Written task = Rescale the records below, starting at the line that contains "Where should I" and continuing through the end of the records. Keep every line, with the request text unchanged, but multiply each coordinate in the answers by 2.5, round to whole numbers (halves up), and omit the pictures.

(Entries on finding words and elements)
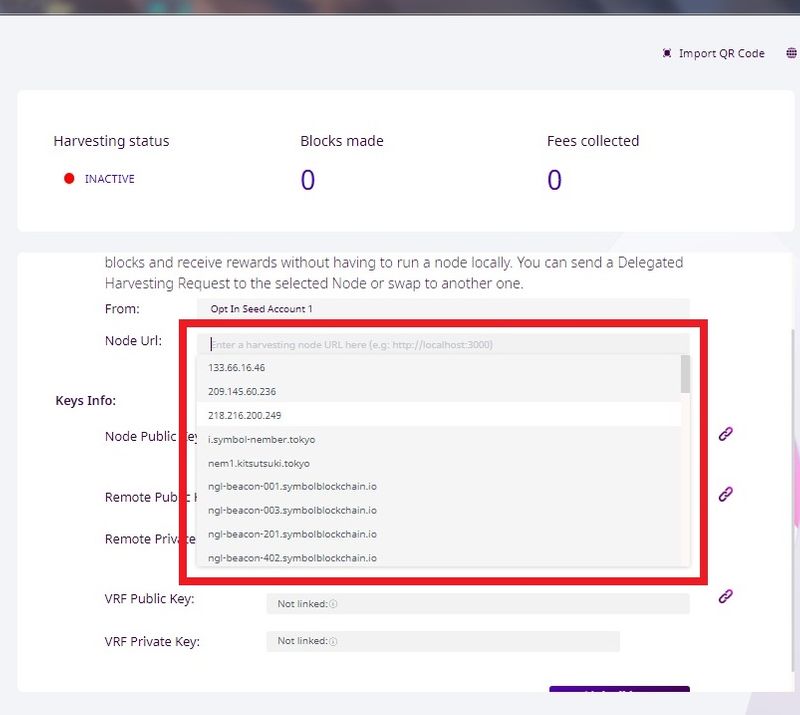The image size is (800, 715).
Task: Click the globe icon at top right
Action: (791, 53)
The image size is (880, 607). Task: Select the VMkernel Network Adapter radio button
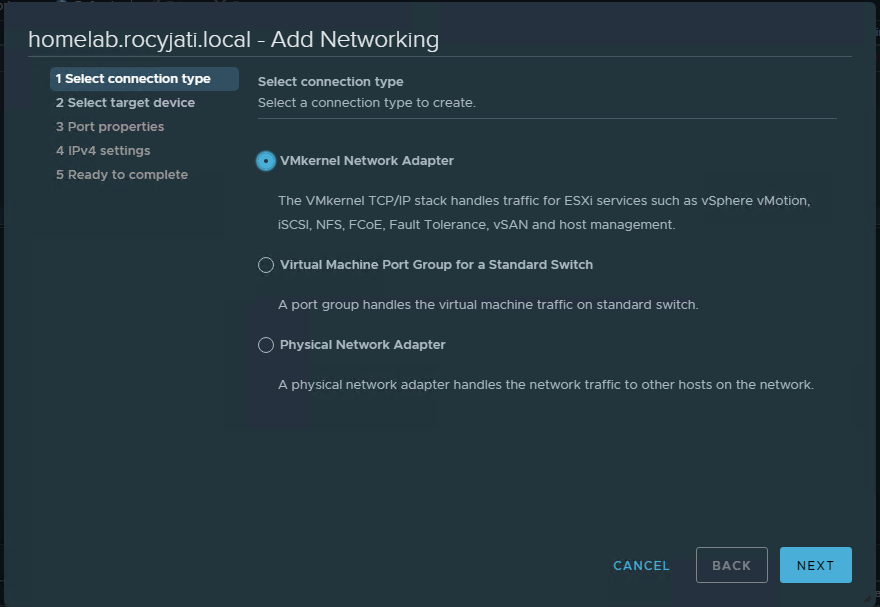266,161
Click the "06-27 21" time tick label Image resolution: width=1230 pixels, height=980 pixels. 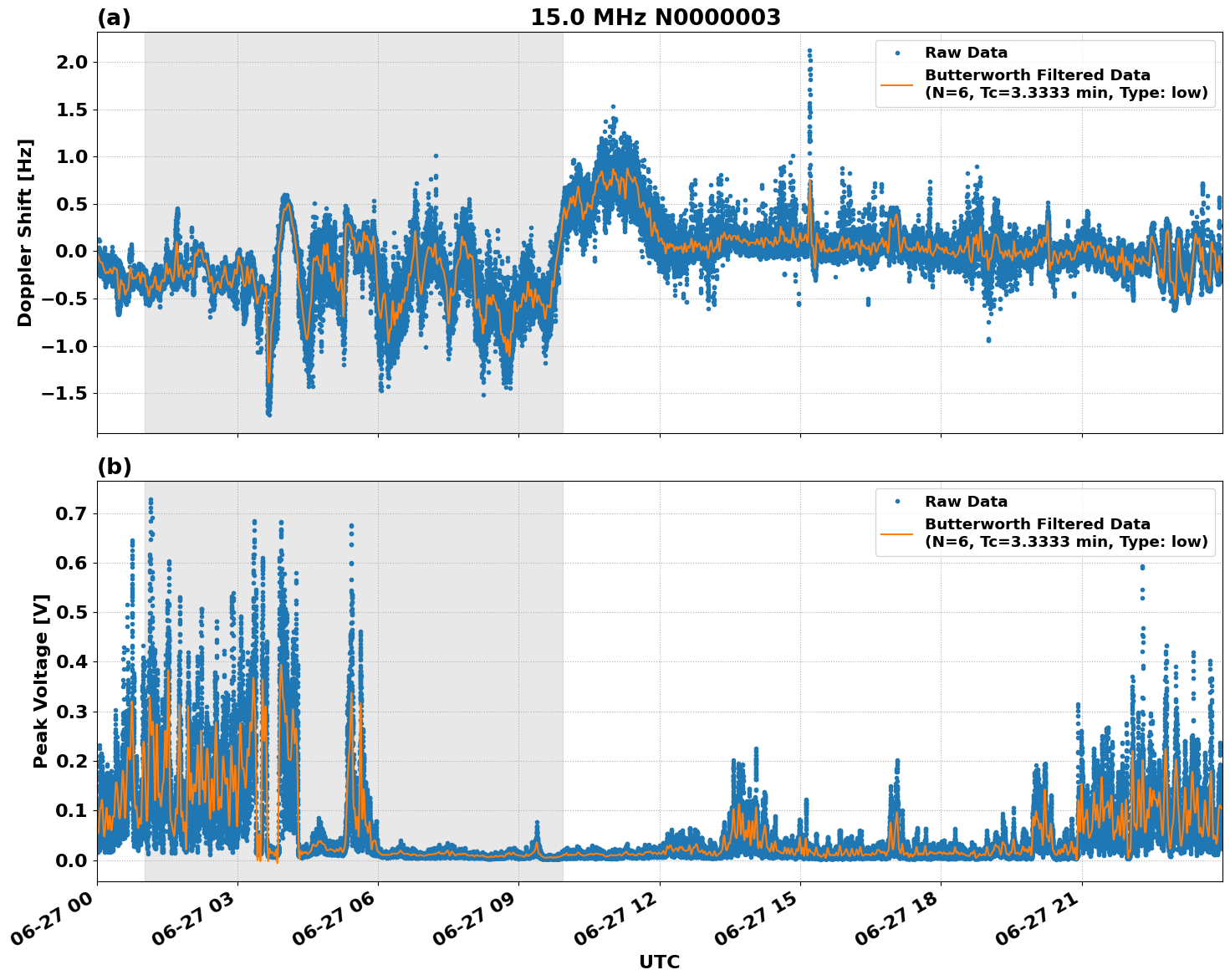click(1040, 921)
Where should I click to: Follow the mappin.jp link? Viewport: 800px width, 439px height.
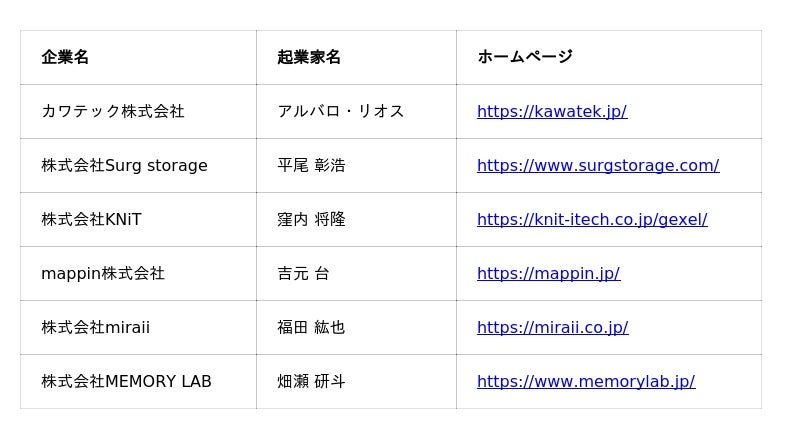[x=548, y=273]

Solution to the problem =
Where should I click to: Follow the mappin.jp link? Viewport: 800px width, 439px height.
[x=1370, y=683]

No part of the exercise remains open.